Moms Matter More

No disrespect to the fathers, but mothers do a heck of a lot more. We are assigned to some duties by default, like breastfeeding, nurturing, counseling, and of course, carrying the load. Other duties and responsibilities include cooking, cleaning, potty training, grooming, helping kids with homework and school projects, attending school programs and meetings, attending medical appointments, making sure their temperatures stay normal, trying to understand their behavior, managing the file system, and etc. In short, we are caregivers, babysitters, social workers, doctors, cooks, housekeepers, bookkeepers, teachers, artists, stylists and etc. We wear so many hats that there’s no way that I can possibly name them all. We think about our kids when they are with us and even when they are not. We even hear the voice or cry of a child in their absence. I know it sounds a bit scary, but it’s true. I had to ask another mother if she had experienced the same thing, so I wouldn’t think I was going crazy. I’m not saying that a father’s role is easy, but if you place the two on a pendulum, a mother’s role would outweigh that of a father’s any day.

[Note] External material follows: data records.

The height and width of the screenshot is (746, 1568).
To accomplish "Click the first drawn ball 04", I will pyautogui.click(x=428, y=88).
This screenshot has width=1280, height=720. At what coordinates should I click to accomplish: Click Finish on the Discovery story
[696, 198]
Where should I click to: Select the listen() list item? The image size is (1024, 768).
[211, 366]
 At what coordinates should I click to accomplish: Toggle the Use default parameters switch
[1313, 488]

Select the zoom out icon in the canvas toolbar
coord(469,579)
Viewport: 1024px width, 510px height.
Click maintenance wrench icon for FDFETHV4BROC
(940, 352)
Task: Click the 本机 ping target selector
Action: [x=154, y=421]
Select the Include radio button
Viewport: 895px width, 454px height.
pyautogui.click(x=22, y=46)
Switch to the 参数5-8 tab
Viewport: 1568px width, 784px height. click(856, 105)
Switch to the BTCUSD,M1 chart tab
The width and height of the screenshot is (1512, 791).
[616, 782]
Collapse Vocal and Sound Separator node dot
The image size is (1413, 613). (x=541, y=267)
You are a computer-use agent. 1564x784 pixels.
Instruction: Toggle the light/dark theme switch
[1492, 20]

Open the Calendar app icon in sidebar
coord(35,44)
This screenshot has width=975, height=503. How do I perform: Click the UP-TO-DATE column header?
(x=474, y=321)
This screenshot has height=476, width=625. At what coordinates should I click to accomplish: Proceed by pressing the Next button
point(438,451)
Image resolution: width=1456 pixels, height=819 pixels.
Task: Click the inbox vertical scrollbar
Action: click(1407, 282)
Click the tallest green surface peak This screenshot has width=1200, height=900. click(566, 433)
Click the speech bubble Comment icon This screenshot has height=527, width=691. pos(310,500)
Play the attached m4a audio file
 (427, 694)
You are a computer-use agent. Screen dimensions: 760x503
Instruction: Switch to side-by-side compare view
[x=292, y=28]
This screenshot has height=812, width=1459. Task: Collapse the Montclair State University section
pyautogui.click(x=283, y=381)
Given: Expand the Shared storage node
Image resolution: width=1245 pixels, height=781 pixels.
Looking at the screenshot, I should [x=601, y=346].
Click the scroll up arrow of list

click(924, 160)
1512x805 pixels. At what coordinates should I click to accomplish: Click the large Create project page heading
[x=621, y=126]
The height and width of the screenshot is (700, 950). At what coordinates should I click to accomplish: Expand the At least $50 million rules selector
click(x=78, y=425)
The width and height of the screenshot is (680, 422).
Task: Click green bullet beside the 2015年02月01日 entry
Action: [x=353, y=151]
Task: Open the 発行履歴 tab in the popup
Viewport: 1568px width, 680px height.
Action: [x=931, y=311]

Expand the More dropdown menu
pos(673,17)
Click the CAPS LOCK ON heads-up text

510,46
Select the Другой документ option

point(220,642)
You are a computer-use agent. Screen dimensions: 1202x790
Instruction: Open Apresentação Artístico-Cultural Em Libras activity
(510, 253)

When speaking about mothers, there is no one type. There are single mothers, married mothers, stepmothers, grandmothers, mothers who have children with special needs, and women who act as mothers. Single mothers are usually single either by choice, abandonment, incarceration, or death. Nevertheless, the pain each one feels is different. A single mother by choice or abandonment might be battling a broken heart from a failed relationship. But she can never use that as an excuse to stop taking care of her kids. Whether or not she receives support from the father does not make her job much easier. A mother who is single by incarceration might be battling a broken heart and legal issues. A widowed mother has to battle a broken heart from a loss, loneliness, and legal matters, if she has to bear the financial burden, too. Regardless of how any of the aforementioned became single, her job is much harder if she has to pick up all the financial responsibilities.

Stepmothers, I like how you treat your stepchild or children as your own. Grandmothers, I honor you for taking care of your grandchildren, after being done with raising your own.

Women taking care of kids with special needs, we love you. You too have a special need to be acknowledged because you are God’s chosen ones. Women acting as mothers, the world couldn’t do without you because you picked up a responsibility that you did not create.

To all mothers and mothers to be: I love and honor you for fulfilling God’s assignment, keeping your commitments, and owning up to your duties and responsibilities. As long as you are a mother to someone, your job will never be done. With that being said, you don’t stop parenting once they turn 18. Without you or some model figure, they’ll never grow to their full potential.

If I left out any fabulous group of mothers, I sincerely apologize. Feel free to add in comments.

And remember…
“Make sense of what you do, and make every cent count.”